--- START ---
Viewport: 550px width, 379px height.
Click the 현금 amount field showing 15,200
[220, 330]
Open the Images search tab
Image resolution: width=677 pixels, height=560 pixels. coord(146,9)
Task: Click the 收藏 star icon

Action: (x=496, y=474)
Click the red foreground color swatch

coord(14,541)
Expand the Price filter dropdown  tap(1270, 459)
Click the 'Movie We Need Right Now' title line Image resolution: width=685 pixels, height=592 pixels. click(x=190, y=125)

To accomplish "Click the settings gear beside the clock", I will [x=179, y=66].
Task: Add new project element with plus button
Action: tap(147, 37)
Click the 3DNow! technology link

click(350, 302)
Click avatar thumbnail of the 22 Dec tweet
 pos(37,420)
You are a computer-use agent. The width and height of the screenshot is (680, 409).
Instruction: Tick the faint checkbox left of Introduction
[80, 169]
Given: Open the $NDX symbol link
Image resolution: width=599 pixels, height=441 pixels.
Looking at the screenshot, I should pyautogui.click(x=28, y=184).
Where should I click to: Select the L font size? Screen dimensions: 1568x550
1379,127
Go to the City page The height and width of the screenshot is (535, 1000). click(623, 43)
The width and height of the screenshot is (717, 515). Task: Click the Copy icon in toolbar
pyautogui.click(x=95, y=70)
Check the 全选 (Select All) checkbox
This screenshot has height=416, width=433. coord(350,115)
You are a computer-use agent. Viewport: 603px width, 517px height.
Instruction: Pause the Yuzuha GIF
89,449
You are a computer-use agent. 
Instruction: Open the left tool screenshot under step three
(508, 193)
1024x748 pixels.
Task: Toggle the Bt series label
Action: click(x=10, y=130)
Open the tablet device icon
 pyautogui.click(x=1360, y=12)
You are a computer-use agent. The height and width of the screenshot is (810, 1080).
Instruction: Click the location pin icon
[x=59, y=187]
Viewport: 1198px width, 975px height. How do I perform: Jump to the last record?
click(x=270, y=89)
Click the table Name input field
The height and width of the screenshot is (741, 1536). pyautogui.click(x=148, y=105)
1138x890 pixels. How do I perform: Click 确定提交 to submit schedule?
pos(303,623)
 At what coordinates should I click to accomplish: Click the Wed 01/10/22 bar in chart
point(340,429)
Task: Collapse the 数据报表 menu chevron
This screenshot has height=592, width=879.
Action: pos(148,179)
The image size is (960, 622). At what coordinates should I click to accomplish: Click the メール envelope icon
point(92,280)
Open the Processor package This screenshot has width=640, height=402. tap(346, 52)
--- END ---
**PROBLEM STATEMENT**
Start to finish, output the whole listing exactly.

**TASK SOLUTION**
Viewport: 550px width, 379px height.
Click the 현금 amount field showing 15,200
[220, 330]
Open the Images search tab
Image resolution: width=677 pixels, height=560 pixels. coord(146,9)
Task: Click the 收藏 star icon

Action: (x=496, y=474)
Click the red foreground color swatch

coord(14,541)
Expand the Price filter dropdown  tap(1270, 459)
Click the 'Movie We Need Right Now' title line Image resolution: width=685 pixels, height=592 pixels. click(x=190, y=125)

To accomplish "Click the settings gear beside the clock", I will [x=179, y=66].
Task: Add new project element with plus button
Action: tap(147, 37)
Click the 3DNow! technology link

click(350, 302)
Click avatar thumbnail of the 22 Dec tweet
 pos(37,420)
You are a computer-use agent. The width and height of the screenshot is (680, 409).
Instruction: Tick the faint checkbox left of Introduction
[80, 169]
Given: Open the $NDX symbol link
Image resolution: width=599 pixels, height=441 pixels.
Looking at the screenshot, I should pyautogui.click(x=28, y=184).
Where should I click to: Select the L font size? Screen dimensions: 1568x550
1379,127
Go to the City page The height and width of the screenshot is (535, 1000). click(623, 43)
The width and height of the screenshot is (717, 515). Task: Click the Copy icon in toolbar
pyautogui.click(x=95, y=70)
Check the 全选 (Select All) checkbox
This screenshot has height=416, width=433. coord(350,115)
You are a computer-use agent. Viewport: 603px width, 517px height.
Instruction: Pause the Yuzuha GIF
89,449
You are a computer-use agent. 
Instruction: Open the left tool screenshot under step three
(508, 193)
1024x748 pixels.
Task: Toggle the Bt series label
Action: click(x=10, y=130)
Open the tablet device icon
 pyautogui.click(x=1360, y=12)
You are a computer-use agent. The height and width of the screenshot is (810, 1080).
Instruction: Click the location pin icon
[x=59, y=187]
Viewport: 1198px width, 975px height. How do I perform: Jump to the last record?
click(x=270, y=89)
Click the table Name input field
The height and width of the screenshot is (741, 1536). pyautogui.click(x=148, y=105)
1138x890 pixels. How do I perform: Click 确定提交 to submit schedule?
pos(303,623)
 At what coordinates should I click to accomplish: Click the Wed 01/10/22 bar in chart
point(340,429)
Task: Collapse the 数据报表 menu chevron
This screenshot has height=592, width=879.
Action: pos(148,179)
The image size is (960, 622). At what coordinates should I click to accomplish: Click the メール envelope icon
point(92,280)
Open the Processor package This screenshot has width=640, height=402. tap(346, 52)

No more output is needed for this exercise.